▶ [The task]:
All of the records should be given again verbatim.

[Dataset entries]
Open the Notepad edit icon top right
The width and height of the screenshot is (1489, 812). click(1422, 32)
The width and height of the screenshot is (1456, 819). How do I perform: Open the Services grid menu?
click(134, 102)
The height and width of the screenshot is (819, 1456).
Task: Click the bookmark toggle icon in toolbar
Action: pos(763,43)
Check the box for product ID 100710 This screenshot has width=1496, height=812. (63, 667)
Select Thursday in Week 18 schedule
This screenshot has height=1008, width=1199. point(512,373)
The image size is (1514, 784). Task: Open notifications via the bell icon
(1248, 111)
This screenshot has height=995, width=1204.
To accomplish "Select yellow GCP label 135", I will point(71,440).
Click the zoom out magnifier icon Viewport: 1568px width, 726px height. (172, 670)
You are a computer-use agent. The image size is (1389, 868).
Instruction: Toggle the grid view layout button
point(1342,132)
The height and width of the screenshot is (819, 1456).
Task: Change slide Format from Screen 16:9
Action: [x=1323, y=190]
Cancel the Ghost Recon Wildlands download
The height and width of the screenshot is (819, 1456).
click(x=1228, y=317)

▶ [Completed exercise]:
Open the Notepad edit icon top right
The width and height of the screenshot is (1489, 812). click(1422, 32)
The width and height of the screenshot is (1456, 819). How do I perform: Open the Services grid menu?
click(134, 102)
The height and width of the screenshot is (819, 1456).
Task: Click the bookmark toggle icon in toolbar
Action: pos(763,43)
Check the box for product ID 100710 This screenshot has width=1496, height=812. (63, 667)
Select Thursday in Week 18 schedule
This screenshot has height=1008, width=1199. point(512,373)
The image size is (1514, 784). Task: Open notifications via the bell icon
(1248, 111)
This screenshot has height=995, width=1204.
To accomplish "Select yellow GCP label 135", I will point(71,440).
Click the zoom out magnifier icon Viewport: 1568px width, 726px height. (172, 670)
You are a computer-use agent. The image size is (1389, 868).
Instruction: Toggle the grid view layout button
point(1342,132)
The height and width of the screenshot is (819, 1456).
Task: Change slide Format from Screen 16:9
Action: [x=1323, y=190]
Cancel the Ghost Recon Wildlands download
The height and width of the screenshot is (819, 1456).
click(x=1228, y=317)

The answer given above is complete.